Griffin smiled. 'Henry would have liked that.'

'So would I.' A thought suddenly struck Umber. 'What sort of car did your

brother drive, Mr Griffin?'

'Sorry?'

'Your brother's car. The one he was travelling in to Avebury. What type was

it?'

'I don't know. He used to run a…' Griffin struggled with his memory for a

moment. 'Triumph Herald estate. Yes, that's right. Phenomenal lock — it

could turn on a sixpence — but a bit of a rust-wagon. Whether it was still on

the road in 'eighty-one…' He shrugged. 'Henry wouldn't have traded it in

unless he had to, that's for sure.'

'What colour was it?' Umber asked, replaying in his mind's eye the glimpse

he had had of the car that had followed the van out of Avebury that day in

July 1981, past the small, broken body of Miranda Hall.

'Dark green.'

'Of course.' Dark green it was. Dark green it had to be.

* * *

Dusk was coming on when Umber left Strand-on-the-Green and wandered

back towards Kew. He was more or less at the halfway point of the three

days he had been given to find Chantelle and hand her over. But his search

for her and for ammunition to use against those who wished her ill had so far

yielded nothing.

That was not strictly true, of course.

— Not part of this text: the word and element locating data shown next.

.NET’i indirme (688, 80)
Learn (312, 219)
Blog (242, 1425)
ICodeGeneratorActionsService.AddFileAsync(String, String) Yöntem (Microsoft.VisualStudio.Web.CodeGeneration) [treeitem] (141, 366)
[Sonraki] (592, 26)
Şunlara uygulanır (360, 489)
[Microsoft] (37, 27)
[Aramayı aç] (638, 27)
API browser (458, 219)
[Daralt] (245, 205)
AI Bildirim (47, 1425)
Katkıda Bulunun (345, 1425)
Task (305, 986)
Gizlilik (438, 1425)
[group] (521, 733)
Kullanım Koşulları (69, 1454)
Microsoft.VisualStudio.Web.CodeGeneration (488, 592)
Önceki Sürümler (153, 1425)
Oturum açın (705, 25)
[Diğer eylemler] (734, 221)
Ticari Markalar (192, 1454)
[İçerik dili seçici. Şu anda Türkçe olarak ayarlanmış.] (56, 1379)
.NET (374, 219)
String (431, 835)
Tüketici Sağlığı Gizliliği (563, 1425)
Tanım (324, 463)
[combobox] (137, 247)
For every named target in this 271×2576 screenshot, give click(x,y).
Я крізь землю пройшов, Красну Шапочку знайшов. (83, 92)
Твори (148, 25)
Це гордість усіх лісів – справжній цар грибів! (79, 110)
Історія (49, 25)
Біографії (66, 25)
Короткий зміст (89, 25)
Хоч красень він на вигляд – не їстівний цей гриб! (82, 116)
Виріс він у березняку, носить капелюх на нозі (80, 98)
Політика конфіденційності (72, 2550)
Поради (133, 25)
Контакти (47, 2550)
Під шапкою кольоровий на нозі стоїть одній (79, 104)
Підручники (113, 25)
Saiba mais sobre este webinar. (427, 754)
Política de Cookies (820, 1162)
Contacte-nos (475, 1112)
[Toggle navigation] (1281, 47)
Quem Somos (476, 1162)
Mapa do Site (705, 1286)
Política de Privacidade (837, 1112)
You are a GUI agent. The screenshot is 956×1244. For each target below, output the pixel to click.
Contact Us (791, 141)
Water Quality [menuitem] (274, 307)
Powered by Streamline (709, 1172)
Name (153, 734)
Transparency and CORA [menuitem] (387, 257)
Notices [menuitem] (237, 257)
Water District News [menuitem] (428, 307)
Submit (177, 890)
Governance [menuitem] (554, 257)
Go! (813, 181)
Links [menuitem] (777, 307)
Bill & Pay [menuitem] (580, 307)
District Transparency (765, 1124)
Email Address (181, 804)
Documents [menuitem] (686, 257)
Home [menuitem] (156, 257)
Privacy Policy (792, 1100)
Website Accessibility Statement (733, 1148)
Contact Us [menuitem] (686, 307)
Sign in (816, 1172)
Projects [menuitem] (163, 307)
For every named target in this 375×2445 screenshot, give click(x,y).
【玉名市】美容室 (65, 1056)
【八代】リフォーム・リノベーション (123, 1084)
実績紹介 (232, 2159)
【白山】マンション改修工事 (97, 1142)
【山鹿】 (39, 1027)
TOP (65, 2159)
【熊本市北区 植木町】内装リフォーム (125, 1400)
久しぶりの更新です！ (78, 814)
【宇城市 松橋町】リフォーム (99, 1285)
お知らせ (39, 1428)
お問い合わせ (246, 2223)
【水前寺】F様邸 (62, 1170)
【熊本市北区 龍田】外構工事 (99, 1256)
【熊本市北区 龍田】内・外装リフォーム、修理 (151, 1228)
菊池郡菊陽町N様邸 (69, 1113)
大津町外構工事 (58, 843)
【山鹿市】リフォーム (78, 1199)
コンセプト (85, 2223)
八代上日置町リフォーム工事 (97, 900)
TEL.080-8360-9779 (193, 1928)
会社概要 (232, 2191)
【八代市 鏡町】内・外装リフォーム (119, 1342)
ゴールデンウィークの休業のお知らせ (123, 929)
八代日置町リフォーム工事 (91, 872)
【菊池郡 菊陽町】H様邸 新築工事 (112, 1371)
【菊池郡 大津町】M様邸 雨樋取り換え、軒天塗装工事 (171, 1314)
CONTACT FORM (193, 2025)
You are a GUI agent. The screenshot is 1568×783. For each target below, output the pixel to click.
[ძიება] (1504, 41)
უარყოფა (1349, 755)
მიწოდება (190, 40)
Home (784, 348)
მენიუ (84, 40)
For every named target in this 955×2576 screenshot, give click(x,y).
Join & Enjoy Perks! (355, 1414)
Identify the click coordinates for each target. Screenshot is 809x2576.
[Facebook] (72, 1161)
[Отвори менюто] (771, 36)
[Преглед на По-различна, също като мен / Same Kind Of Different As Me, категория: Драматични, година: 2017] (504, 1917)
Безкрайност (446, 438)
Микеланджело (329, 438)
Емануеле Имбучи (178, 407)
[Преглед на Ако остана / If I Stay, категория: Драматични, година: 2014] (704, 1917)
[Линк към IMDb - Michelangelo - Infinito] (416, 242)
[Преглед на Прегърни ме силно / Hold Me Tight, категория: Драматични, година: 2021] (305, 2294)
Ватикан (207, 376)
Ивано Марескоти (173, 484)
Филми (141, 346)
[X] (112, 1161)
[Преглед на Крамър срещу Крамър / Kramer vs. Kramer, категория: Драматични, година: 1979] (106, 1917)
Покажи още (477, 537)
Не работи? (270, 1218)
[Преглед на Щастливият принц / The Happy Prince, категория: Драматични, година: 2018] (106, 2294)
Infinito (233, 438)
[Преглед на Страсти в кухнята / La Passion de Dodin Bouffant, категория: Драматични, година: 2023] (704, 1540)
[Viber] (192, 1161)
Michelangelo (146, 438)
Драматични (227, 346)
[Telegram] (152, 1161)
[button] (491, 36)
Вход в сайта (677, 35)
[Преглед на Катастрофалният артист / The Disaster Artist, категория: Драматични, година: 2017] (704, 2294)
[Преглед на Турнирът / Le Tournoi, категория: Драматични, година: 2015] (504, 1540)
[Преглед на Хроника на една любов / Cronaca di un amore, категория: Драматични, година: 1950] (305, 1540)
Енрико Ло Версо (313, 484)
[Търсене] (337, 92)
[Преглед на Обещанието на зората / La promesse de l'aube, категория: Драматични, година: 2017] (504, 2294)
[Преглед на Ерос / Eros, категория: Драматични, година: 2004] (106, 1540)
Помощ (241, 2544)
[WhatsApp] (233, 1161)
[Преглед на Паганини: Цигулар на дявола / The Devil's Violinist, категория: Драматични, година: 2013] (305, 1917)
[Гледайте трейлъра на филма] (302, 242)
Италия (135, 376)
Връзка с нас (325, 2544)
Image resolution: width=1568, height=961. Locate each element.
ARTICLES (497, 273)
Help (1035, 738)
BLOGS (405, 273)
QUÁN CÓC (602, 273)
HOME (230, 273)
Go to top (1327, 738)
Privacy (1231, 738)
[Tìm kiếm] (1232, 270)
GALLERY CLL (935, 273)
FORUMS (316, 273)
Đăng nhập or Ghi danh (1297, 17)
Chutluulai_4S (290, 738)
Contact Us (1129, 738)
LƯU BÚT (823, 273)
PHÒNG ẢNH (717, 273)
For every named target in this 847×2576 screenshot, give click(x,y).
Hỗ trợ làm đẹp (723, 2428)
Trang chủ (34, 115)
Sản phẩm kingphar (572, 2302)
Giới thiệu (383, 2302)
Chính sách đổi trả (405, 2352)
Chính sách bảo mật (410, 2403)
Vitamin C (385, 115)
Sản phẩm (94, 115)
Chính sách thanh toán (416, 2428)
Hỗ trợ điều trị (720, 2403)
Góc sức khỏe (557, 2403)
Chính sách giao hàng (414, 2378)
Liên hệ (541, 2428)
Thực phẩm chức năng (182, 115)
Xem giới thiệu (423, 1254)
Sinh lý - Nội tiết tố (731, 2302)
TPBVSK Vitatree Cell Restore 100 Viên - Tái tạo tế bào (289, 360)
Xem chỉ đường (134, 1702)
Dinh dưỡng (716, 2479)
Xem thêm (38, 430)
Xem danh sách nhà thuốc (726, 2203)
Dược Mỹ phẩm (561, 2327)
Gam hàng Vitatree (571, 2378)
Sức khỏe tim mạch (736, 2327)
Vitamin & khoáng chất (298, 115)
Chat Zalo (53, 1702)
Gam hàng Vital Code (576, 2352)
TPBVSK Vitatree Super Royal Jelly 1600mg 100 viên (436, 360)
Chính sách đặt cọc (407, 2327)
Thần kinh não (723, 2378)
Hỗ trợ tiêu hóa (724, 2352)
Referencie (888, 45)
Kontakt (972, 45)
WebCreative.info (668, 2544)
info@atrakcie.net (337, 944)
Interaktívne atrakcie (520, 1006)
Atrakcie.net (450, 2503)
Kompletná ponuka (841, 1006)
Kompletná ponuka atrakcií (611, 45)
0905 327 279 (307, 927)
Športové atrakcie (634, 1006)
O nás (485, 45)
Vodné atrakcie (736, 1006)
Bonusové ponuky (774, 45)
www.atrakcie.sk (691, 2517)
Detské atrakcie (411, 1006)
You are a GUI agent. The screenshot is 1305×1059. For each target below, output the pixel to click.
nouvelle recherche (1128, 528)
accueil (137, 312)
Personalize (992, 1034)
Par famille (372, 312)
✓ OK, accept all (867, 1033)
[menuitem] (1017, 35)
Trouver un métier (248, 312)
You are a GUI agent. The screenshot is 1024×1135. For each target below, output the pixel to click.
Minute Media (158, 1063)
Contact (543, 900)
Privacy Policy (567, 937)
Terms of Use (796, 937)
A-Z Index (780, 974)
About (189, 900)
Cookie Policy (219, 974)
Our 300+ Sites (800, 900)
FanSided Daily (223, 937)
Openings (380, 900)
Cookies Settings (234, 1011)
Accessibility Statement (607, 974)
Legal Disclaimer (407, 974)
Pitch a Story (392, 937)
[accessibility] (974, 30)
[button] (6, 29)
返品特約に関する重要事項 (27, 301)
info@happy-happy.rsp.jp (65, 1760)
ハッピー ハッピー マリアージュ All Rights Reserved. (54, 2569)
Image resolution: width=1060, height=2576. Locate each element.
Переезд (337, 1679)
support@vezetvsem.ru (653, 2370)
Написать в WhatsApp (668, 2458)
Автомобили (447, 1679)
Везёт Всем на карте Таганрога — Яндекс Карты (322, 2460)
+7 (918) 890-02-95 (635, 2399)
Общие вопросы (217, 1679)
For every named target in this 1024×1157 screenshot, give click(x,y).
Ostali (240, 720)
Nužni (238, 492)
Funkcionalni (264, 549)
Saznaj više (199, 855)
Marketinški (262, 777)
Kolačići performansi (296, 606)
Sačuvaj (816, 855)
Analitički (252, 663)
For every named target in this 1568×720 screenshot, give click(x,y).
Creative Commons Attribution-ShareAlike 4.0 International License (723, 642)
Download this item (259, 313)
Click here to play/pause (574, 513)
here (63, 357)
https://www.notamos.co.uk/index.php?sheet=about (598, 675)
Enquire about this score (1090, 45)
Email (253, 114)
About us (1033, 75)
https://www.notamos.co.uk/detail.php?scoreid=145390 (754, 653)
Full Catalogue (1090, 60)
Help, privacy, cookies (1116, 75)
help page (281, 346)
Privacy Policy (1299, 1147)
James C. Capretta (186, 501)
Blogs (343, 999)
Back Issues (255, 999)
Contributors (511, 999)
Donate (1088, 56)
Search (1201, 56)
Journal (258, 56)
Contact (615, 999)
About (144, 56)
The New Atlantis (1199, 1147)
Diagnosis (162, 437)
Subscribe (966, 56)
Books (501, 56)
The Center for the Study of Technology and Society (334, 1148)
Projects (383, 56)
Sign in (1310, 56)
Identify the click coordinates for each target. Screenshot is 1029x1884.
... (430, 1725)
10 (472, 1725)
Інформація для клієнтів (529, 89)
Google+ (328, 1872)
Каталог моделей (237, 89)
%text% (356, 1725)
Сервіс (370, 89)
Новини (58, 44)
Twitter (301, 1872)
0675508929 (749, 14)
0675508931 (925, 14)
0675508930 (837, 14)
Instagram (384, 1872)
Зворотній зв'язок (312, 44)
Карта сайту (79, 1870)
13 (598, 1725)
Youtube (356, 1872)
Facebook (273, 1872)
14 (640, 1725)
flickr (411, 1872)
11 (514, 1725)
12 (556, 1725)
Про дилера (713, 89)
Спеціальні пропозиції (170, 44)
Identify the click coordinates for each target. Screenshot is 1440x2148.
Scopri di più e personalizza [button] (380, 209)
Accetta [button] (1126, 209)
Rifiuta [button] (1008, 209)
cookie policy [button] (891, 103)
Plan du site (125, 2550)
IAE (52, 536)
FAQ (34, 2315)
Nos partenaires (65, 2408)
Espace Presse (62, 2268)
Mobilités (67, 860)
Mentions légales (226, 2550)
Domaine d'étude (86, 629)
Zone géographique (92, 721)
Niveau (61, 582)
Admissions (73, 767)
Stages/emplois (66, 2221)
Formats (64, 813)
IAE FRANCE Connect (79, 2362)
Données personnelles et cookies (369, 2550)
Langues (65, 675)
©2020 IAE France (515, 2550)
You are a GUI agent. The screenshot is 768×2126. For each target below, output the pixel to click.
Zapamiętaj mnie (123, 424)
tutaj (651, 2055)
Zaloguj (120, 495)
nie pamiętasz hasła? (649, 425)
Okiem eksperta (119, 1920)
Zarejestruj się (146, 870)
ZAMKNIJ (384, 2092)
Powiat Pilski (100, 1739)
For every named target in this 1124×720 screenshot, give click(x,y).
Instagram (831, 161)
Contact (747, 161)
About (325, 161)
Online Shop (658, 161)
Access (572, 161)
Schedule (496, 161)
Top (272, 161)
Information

He had traced Henry Griffin. He had

learned what Griffin had meant to tell him at Avebury. And he had

established Griffin's murder by Tamsin Hall's abductors as a virtual

certainty. But none of that made any difference. In a sense, it only made it

worse. Twenty-three years ago, David Umber the budding historian had

been cheated of an encounter that might have changed his life. Yet his life

had changed anyway. It had taken the course leading to the evening of

solitude and despair that was opening out before him. It had led inexorably

to where he was. And where it would lead next he preferred not to imagine.

But imagine he had to. The strange tale of the Griffins of Kew, which would

once have delighted and fascinated him, was no help in his predicament. It

left him as powerless to obey as to defy those who required an answer of

him by noon on Friday. Yet an answer of some kind he would have to give.